■ SOURCE PASSAGE:
========================================================================

11

In Python, what is the best way to write to a UTF-8 encoded file with platform-dependent newlines? the solution would ideally work quite transparently in a program that does a lot of printing in Python 2. (Information about Python 3 is welcome too!)

In fact, the standard way of writing to a UTF-8 file seems to be codecs.open('name.txt', 'w'). However, the documentation indicates that

(…) no automatic conversion of '\n' is done on reading and writing.

because the file is actually opened in binary mode. So, how to write to a UTF-8 file with proper platform-dependent newlines?

Note: The 't' mode seems to actually do the job (codecs.open('name.txt', 'wt')) with Python 2.6 on Windows XP, but is this documented and guaranteed to work?

Eric O. Lebigot
  • 91,433
  • 48
  • 218
  • 260

3 Answers3

11

Presuming Python 2.7.1 (that's the docs that you quoted): The 'wt' mode is not documented (the ONLY mode documented is 'r'), and does not work -- the codecs module appends 'b' to the mode, which causes it to fail:

>>> f = codecs.open('bar.txt', 'wt', encoding='utf8')
Traceback (most recent call last):
  File "<stdin>", line 1, in <module>
  File "C:\python27\lib\codecs.py", line 881, in open
    file = __builtin__.open(filename, mode, buffering)
ValueError: Invalid mode ('wtb')

Avoid the codecs module and DIY:

f = open('bar.text', 'w')
f.write(unicode_object.encode('utf8'))

Update about Python 3.x:

It appears the codecs.open() has the same deficiency (won't write platform-specific line terminator). However built-in open(), which has an encoding arg, is happy to do it:

[Python 3.2 on Windows 7 Pro]
>>> import codecs
>>> f = codecs.open('bar.txt', 'w', encoding='utf8')
>>> f.write('line1\nline2\n')
>>> f.close()
>>> open('bar.txt', 'rb').read()
b'line1\nline2\n'
>>> f = open('bar.txt', 'w', encoding='utf8')
>>> f.write('line1\nline2\n')
12
>>> f.close()
>>> open('bar.txt', 'rb').read()
b'line1\r\nline2\r\n'
>>>

Update about Python 2.6

The docs say the same as the 2.7 docs. The difference is that the "bludgeon into binary mode" hack of appending "b" to the mode arg failed in 2.6 because "wtb" wasn't detected as as an invalid mode, the file was opened in text mode, and appears to work as you wanted, not as documented:

>>> import codecs
>>> f = codecs.open('fubar.txt', 'wt', encoding='utf8')
>>> f.write(u'\u0a0aline1\n\xffline2\n')
>>> f.close()
>>> open('fubar.txt', 'rb').read()
'\xe0\xa8\x8aline1\r\n\xc3\xbfline2\r\n' # "works"

========================================================================

■ AIM: Rewrite the passage of the Python forum thread between "Eric O. Lebigot" and "codecs.open('bar.txt', 'wt', encoding='utf8')", inclusive, putting "codecs package" wherever "codecs module" appears.

■ DATA LINES:

========================================================================

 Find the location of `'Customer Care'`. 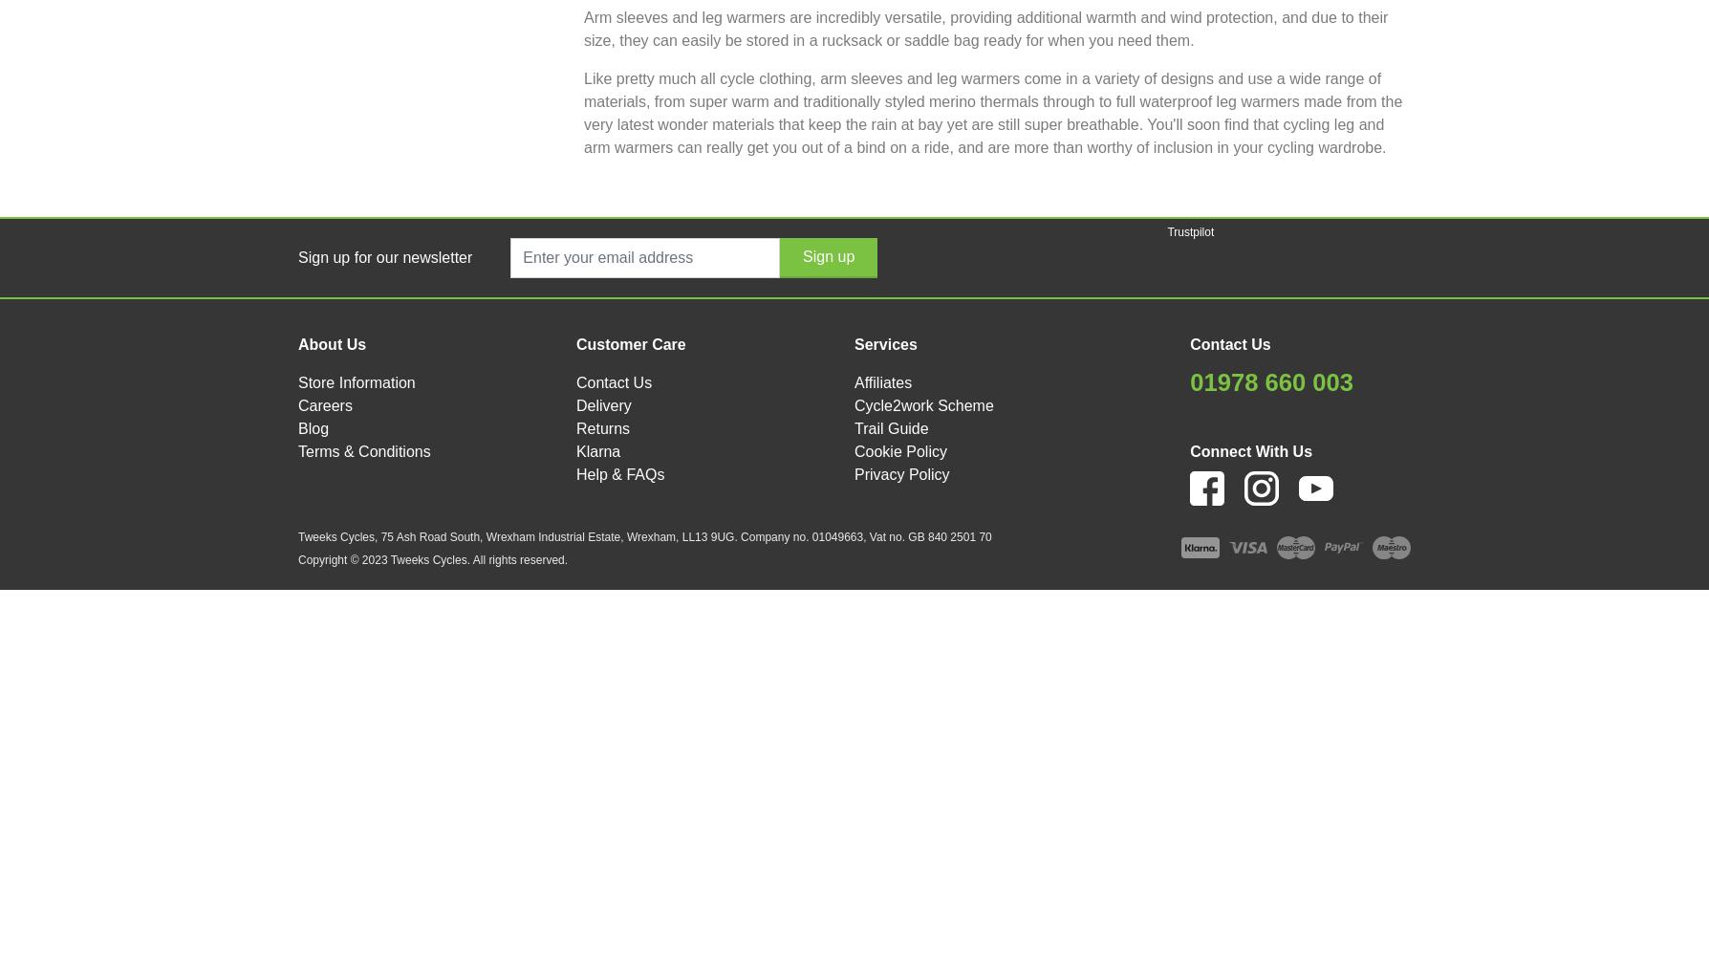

========================================================================

■ RESULT BELOW:
Eric O. Lebigot
  • 91,433
  • 48
  • 218
  • 260

3 Answers3

11

Presuming Python 2.7.1 (that's the docs that you quoted): The 'wt' mode is not documented (the ONLY mode documented is 'r'), and does not work -- the codecs package appends 'b' to the mode, which causes it to fail:

>>> f = codecs.open('bar.txt', 'wt', encoding='utf8')